The ESEEM spectra of the mixtures of the Cu(II)–dien complex and the Aβ(1–16) analogues suggest that His14 has a better Cu(II)-binding affinity than the other two residues, which may account for the higher contribution of His14 to the Cu(II) coordination in Component I. On the other hand, the contribution of His6 to the Cu(II) coordination in Component I appears to be higher than expected from its Cu(II)-binding affinity. On the basis of our results and the data from other groups, we have suggested that there exist three different subcomponents in Component I at physiological pH. In each of the three subcomponents, two histidine residues simultaneously and intramolecularly coordinate to Cu(II) on the equatorial plane. While the Cu(II)–His6 coordination leads to a stable overall structure of Subcomponent IA (His6–His13) and IB (His6–His14), the presence of Subcomponent IC (His13–His14) may be explained by the high Cu(II)-binding affinity of His14. The existence of the simultaneous coordination by two imidazole rings is also confirmed by the appearance of the cross-peak around (1.6 MHz, 8.0 MHz) in our HYSCORE spectra.

The presence of Subcomponent IC at pH 7.4 may explain the retarded growth of fibrils and the formation of amorphous aggregates in the presence of a significant amount of Cu(II). We have proposed that the non–β-sheet nature of Subcomponent IC inhibits the formation of fibrils, and the distinct structural difference between Subcomponent IC and the other two may lead to the formation of less ordered aggregates. The proposition might explain the role of Cu(II) in the toxicity associated with Aβ peptide, based on the consensus that small oligomers with a non–β-sheet secondary structure are neurotoxic.

In addition, we have conjectured that His13 contributes more to the Cu(II) coordination in Component II than in Component I, which would explain the negligible difference in the contribution of the three histidine residues to the Cu(II) coordination in the Aβ(1–16) complex made up of both components.

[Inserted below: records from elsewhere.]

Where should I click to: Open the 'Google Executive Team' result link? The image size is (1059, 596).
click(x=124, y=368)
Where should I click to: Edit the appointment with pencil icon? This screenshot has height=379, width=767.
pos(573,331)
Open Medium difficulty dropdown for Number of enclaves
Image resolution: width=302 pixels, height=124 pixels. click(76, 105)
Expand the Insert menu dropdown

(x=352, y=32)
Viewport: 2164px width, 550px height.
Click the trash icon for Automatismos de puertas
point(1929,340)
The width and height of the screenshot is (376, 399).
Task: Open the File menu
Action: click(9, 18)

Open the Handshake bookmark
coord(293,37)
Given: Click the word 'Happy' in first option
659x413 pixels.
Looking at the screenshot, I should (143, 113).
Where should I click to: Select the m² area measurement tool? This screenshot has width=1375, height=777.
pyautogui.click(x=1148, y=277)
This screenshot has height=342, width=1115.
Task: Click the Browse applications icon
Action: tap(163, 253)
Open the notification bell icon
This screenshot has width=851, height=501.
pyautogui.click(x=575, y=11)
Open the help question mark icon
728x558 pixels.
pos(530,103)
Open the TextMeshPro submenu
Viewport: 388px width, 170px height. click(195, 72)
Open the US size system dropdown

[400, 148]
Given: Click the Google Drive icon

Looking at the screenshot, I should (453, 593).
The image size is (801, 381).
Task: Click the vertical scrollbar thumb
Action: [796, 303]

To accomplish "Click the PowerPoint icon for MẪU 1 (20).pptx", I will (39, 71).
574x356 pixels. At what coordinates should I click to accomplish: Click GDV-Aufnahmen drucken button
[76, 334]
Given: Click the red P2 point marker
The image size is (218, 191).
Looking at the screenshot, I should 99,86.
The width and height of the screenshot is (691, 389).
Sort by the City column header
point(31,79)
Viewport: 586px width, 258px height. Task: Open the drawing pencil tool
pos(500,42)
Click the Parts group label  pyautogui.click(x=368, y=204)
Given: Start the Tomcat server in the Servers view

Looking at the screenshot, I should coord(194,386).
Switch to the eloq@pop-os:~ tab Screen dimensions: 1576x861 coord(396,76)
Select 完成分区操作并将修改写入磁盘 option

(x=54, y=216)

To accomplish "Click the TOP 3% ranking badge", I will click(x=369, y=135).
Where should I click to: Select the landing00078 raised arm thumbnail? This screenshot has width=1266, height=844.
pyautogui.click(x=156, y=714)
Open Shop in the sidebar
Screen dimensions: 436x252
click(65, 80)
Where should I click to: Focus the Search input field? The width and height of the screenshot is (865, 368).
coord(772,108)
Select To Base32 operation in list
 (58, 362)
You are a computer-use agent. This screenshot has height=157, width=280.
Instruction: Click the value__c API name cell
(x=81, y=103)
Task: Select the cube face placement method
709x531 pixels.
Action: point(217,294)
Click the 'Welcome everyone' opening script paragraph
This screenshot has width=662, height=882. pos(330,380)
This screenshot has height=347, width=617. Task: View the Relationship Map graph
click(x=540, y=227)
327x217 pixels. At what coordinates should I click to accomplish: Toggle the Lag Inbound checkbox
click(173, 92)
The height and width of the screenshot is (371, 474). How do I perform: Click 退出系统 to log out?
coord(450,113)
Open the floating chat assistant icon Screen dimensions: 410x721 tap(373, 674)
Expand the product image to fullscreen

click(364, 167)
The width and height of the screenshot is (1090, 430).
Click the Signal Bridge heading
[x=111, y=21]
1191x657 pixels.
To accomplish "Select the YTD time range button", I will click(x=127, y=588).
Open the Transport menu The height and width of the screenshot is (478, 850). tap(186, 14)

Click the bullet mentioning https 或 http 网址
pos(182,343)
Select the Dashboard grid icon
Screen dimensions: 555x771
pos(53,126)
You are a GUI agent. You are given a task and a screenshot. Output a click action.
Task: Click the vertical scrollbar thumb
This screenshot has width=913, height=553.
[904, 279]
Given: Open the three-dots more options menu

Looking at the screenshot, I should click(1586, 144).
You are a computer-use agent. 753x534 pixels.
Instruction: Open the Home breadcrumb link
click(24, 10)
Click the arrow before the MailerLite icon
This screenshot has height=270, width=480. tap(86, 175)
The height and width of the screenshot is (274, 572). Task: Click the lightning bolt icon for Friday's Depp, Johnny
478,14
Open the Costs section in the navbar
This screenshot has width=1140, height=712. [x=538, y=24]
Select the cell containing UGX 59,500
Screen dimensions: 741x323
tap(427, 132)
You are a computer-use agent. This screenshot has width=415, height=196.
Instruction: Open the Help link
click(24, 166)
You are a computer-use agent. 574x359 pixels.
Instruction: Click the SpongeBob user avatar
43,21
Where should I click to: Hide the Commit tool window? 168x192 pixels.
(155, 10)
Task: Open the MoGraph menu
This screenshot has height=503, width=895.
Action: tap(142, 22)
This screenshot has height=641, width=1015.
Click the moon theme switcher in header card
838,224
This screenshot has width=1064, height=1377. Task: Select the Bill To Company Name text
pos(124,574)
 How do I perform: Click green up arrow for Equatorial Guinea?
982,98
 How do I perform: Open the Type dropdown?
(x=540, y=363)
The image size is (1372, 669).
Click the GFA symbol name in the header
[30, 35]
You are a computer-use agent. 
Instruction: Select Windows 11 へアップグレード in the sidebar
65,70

Also, we suggest, from the interpretation of our results, that intermolecular bridges may form through His13 in a small fraction of Component II.

In brief, our findings are important in that the pH-dependence of the contribution of each histidine to the Cu(II) coordination is revealed by ESEEM spectroscopy. All of our results help find more precise Cu(II)-binding modes by providing critical information obtained at physiological pH. Also, we provide an atomic-level insight into the formation of Aβ aggregates in the presence of Cu(II), which is believed to be an essential event in Alzheimer’s disease.